So there's five more critical reasons to seek the dismantling of factory farms, in addition to the moral imperative.    

http://attempter.wordpress.com


Thansk for the post! (4.00 / 3)
I've been vegan since 1991.  And am grateful that I'm tolerated so long as I don't get "preachy" by, for example, pointing out that animal agriculture causes 3+ times the global warming pollution of the entire transportation sector.  Though to be fair, not all animal agriculture is created equal--there are sustainable ways to do animal agriculture, but they're pretty much the opposite of the industrial monoculture farming which is in vogue.

I kill to eat. (4.00 / 7)
No apologies for that.

I have close friends who offer thanks before eating, and some do so before killing...speaking to their prey, and that which they gather, with respect and gratitude.

Since childhood I've believed that knowing where our food comes from should be a fundamental part of education, starting in elementary school: killing, butchering, slaughterhouses, fishing, processing plants, extreme horrors like CAFOs, etc.

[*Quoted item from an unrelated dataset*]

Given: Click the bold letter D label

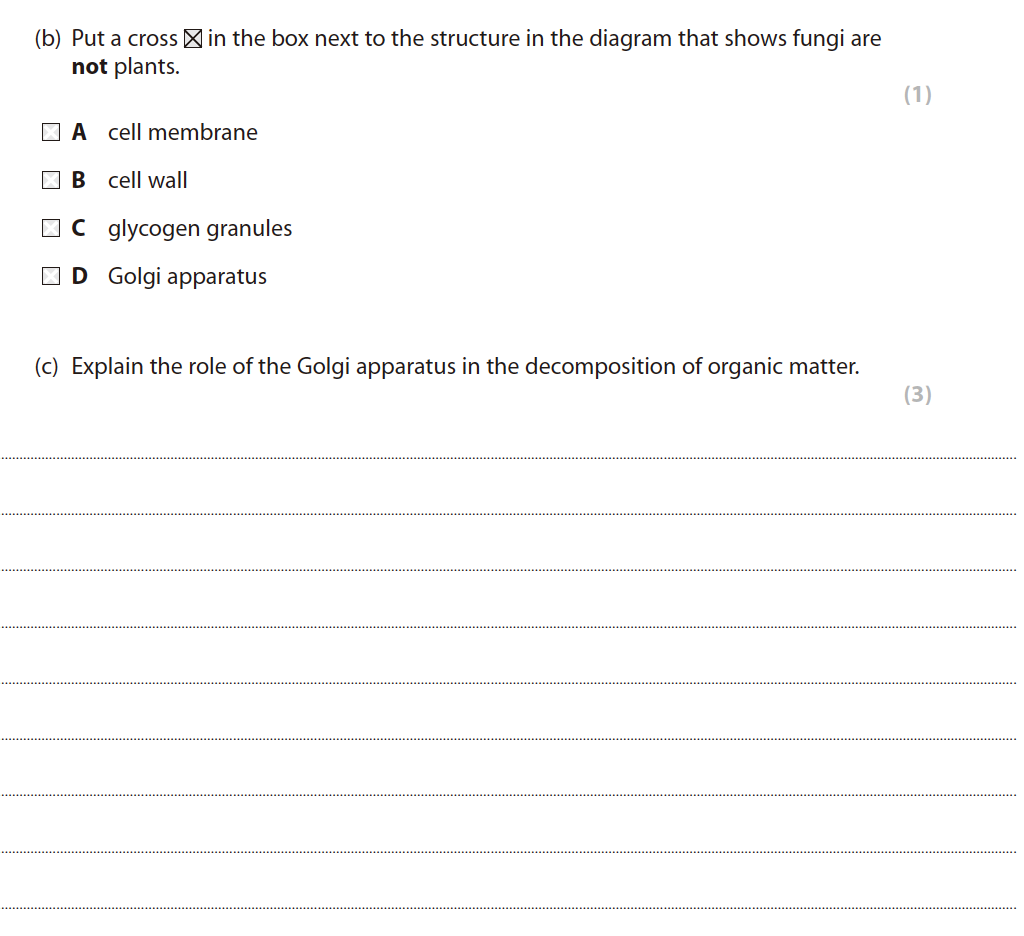Looking at the screenshot, I should 79,276.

Veggies shouldn't be exempted from such education: chemical farming, farm labor and processing of fruits and vegetables.


I've thought of (0.00 / 0)
only eating animals I would be comfortable killing myself.  Which would limit me to insects, probably.  And even then I'd have to limit it...

For now, I don't have enough self control and I still live at home so my parents dictate what I eat to a certain degree.  I'm reducing the meat in my diet, though.  And I only eat beef about twice a month, and from a nearby farm.  And I have my own chickens for eggs, although that's only slightly related.   So I'm making progress.


"Living beings" argument (4.00 / 1)
The idea that "animals are living beings so we shouldn't eat them" is absurd when one pauses to realize that vegetables, too, are "living beings".

Until we start eating rocks, depending on something that is or once was alive for food is an inescapable fact of life.

Of course, animals can feel pain (correct me if I'm wrong, but plants cannot since they don't have nerves) so there is a difference there.  And that's why I'm fully with David Sirota when he calls for more humane treatment and slaughter of livestock.  But I hope no one is trying to make it sound like eating animals carries the same moral reprehensibility as taking a life, since almost everything that we eat had to die to become our meal.